Wanita Haid pada Zaman Jahiliyah

Pada masa Jahiliyah, wanita yang haid ini menjadi sesuatu yang menjijikkan dan harus dipikul kaum wanita. Pada masa itu, orang Yahudi tidak memperlakukan secara manusiawi terhadap istrinya yang sedang haid. Mereka mengusirnya dari rumah, tidak mau mengajak tidur dan makan bersama, yang semua itu sangat melecehkan kaum wanita. Sementara, orang Nasrani mempunyai kebiasaan menggauli istrinya di kala haidl.

Hal ini mendorong para sahabat untuk menanyakan tentang hukum-hukum haid, sehingga turunlah ayat di atas. Ayat dan Hadits di atas, merupakan gambaran sebagian jawaban tentang hukum-hukum yang terkait dengan haid. Yang mana setiap orang harus memperlakukan wanita sebagaimana mestinya. Dari sinilah, kemudian para ulama merumuskan hukum-hukum yang terkait dengan haid. Dengan adanya hadis-hadis lain sesuai babnya. Selain itu, Imam as-Syafi’i dalam merumuskannya, tidak hanya berlandaskan pada Al- Quran dan Hadis, akan tetapi beliau juga mengadakan penelitian pada berpuluh-puluh bahkan beratus-ratus wanita dari berbagai daerah dan taraf ekonomi yang berbeda untuk menyimpulkan hukum-hukumnya.

Ketentuan Haid pada Wanita

Haid atau menstruasi, secara harfiah (lughot) mempunyai arti mengalir. Sedangkan menurut arti syara’ (pandangan Islam) adalah darah yang keluar melalui alat kelamin wanita yang sudah mencapai usia minimal 9 tahun kurang 16 hari kurang sedikit (usia 8 tahun 11 bulan 14 hari lebih sedikit), dan keluar secara alami bukan karena melahirkan atau suatu penyakit pada rahim. Dengan demikian, darah yang keluar ketika wanita yang belum berumur 9 tahun kurang 16 hari kurang sedikit atau karena penyakit dan juga melahirkan, namanya bukan darah haid.[1]

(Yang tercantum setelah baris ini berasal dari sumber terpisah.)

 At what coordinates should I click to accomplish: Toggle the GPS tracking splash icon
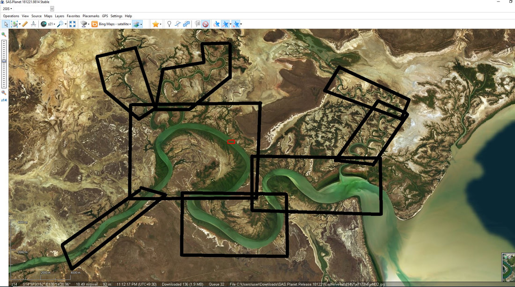[217, 24]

Pada umumnya, wanita dalam setiap bulan selalu mangalami haid secara rutin sampai masa menopause (usia tidak keluar haid). Namun tidak menutup kemungkinan terjadi haid pada masa-masa usia senja, sebab tidak ada batas usia maksimal wanita mengeluarkan darah haid.[2]

Mengingat permasalahan haid selalu bersentuhan dengan rutinitas ibadah setiap hari, maka seorang wanita wajib untuk mengetahui hukum-hukum permasalahan yang ia alaminya, agar ibadah yang ia lakukan sah dan benar menurut syara’. Untuk mengetahui hukum permasalahan tersebut, tidak ada jalan lain kecuali belajar.

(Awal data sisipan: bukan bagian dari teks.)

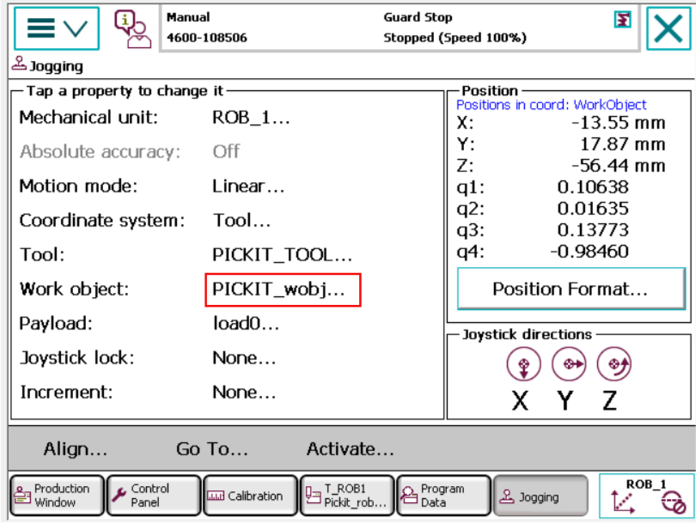Viewport: 696px width, 523px height.
Task: Click the Z joystick rotation icon
Action: pos(612,364)
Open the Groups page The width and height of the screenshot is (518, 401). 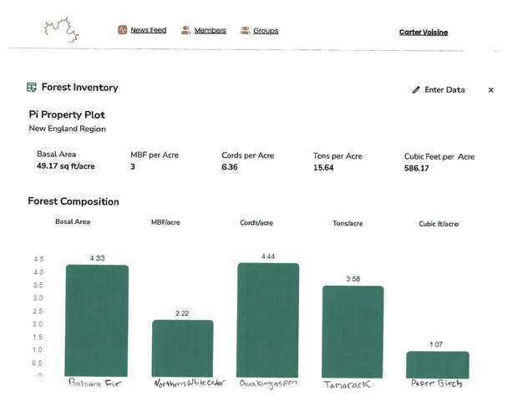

Hukum Mempelajari Permasalahan Haid

1) Fardlu ‘ain bagi wanita yang baligh

Artinya, wajib bagi setiap wanita yang sudah baligh untuk belajar dan mengerti permasalahan yang berhubungan dengan haidl, nifas dan istihadloh. Sebab mampelajari hal-hal yang menjadi syarat keabsahan dan batalnya suatu ibadah adalah fardlu ‘ain. Sehingga setiap wanita wajib keluar dari rumah untuk mempelajari hal tersebut. Dan bagi suami atau mahram tidak boleh mencegahnya, manakala mereka tidak mampu mengajarinya. Jika mampu, maka wajib bagi mereka memberi penjelasan dan boleh bagi seorang suami untuk melarang istrinya keluar dari rumah.

2) Fardlu kifayah bagi laki-laki

Mengingat permasahan haid, nifas dan istihadloh tidak bersentuhan langsung dengan rutinitas ibadah kaum laki- laki, maka hukum mempelajarinya adalah fardlu kifayah. Sebab mempelajari ilmu-ilmu yang tidak bersentuhan langsung dengan amaliah ibadah yang wajib bagi setiap orang, hukumnya adalah fardlu kifayah. Hal ini untuk menegakkan ajaran agama dan untuk keperluan Ifta’ (fatwa). Yang perlu perhatian juga, bagi orang tua wajib memerintahkan anaknya, baik laki-laki atau perempuan, untuk melaksanakan sholat ketika sudah berumur 7 tahun, dan memukulnya sekira menjerakan, tatkala meninggalkan sholat ketika sudah genap umur 10 tahun. Di samping itu, juga wajib melarangnya dari segala perbuatan yang haram dan memberi pelajaran tentang hal-hal yangwajib baginya ketika sudah baligh. Termasuk di dalamnya permasalahan haidl, nifas dan istihadloh. Ketika anak sudah baligh, maka tanggung jawab orang tua sudah gugur dan beralih menjadi tanggung jawab anak itu sendiri.

Kesimpulan

Masalah menstruasi pada wanita melibatkan pemahaman jenis darah yang keluar. Pada saat haid, perempuan tidak boleh melakukan ibadah tertentu, namun perempuan yang sedang istihadah tetap wajib menunaikan ibadah. Islam menekankan perlakuan adil terhadap wanita yang sedang menstruasi, dan hukum menstruasi dikembangkan oleh para ulama berdasarkan Al-Quran, hadis, dan pengamatan terhadap wanita. Perempuan harus untuk memahami hukum-hukum tersebut agar dapat menjalankan ibadah dengan benar.